La rupture de certains médicaments dans les circuits de distribution sont au cœur d’une enquête présidentielle. Abdelmadjid Tebboune parle de pas moins de 37 inspecteurs relevant de son institution qui se penche sur le problème et les résultats de l’enquête seront incessamment rendus publics. “ Je vous promets de vous éclairer sur cette question. C’est un engagement ferme de ma part”, dit-il.
La rupture de médicaments est un phénomène anormal, juge le président de la République, du moment que les médicaments ont été achetés et l’argent pour acquérir davantage existe.

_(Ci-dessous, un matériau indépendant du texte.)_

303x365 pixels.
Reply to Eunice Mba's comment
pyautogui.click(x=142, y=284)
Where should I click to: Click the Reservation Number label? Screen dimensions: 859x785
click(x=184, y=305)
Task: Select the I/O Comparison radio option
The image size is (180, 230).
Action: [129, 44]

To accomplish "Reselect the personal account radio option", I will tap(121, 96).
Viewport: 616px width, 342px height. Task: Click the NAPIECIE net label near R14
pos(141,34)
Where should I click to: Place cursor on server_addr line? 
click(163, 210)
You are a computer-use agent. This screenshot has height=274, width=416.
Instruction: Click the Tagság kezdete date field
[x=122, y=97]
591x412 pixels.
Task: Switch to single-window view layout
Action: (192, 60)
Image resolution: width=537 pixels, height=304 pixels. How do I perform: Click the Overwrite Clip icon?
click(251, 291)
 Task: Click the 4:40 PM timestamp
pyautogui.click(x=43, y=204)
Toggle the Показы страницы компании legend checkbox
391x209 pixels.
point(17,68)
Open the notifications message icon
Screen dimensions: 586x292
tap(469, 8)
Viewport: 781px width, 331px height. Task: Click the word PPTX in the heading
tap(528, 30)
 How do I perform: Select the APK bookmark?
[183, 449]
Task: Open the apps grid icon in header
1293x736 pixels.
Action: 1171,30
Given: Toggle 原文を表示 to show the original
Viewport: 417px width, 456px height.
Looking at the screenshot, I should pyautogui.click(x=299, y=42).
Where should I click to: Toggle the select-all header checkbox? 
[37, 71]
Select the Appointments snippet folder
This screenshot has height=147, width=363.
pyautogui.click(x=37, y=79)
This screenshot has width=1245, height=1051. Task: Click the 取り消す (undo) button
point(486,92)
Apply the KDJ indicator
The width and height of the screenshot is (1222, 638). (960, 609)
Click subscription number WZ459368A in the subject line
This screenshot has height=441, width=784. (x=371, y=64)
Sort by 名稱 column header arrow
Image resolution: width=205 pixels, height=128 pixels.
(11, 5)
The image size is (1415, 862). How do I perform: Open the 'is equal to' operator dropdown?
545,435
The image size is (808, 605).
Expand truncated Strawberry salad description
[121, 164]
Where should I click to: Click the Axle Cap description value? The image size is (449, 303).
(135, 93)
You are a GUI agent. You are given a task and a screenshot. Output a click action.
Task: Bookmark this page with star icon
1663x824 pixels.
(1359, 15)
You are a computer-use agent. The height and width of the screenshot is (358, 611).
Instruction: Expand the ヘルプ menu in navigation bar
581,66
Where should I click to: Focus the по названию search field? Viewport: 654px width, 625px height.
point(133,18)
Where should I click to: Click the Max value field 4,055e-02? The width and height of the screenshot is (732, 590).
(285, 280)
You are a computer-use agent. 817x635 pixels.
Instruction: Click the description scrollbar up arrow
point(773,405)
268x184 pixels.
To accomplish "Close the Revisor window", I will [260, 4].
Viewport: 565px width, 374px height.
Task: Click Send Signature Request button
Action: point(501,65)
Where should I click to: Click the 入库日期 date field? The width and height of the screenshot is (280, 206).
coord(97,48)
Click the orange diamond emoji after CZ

Abdelmadjid Tebboune écarte l’idée que les ruptures constatées soit le fruit d’un manque de coordination entre les institutions de l’Etat en charge du secteur de la santé et du médicament. La PCH qui relève directement du ministère de la santé et non pas du ministère de l’industrie pharmaceutique. Elle achète le médicament et ne le produit pas.L’Agence nationale des produits pharmaceutiques s’occupe ,quant à elle, uniquement de la validation des médicaments et de leurs agréments , et le ministère de l’industrie pharmaceutique veille sur la production et les usines . “ il y a certes des lobbies du médicament, et pour ne pas être injuste envers personne, j’ai instruit 37 inspecteurs de l’inspection générale de la présidence pour faire toute la lumière et situer exactement les responsabilités, et je vous promets des résultats sous peu”, dit Tebboune.